Would you output all the data exactly as it stands?

ENTRIES PROVIDED ::
========================================

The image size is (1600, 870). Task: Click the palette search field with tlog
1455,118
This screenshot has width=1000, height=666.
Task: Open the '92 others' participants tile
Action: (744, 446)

========================================

SOLUTION TO THE EXERCISE ::
The image size is (1600, 870). Task: Click the palette search field with tlog
1455,118
This screenshot has width=1000, height=666.
Task: Open the '92 others' participants tile
Action: (744, 446)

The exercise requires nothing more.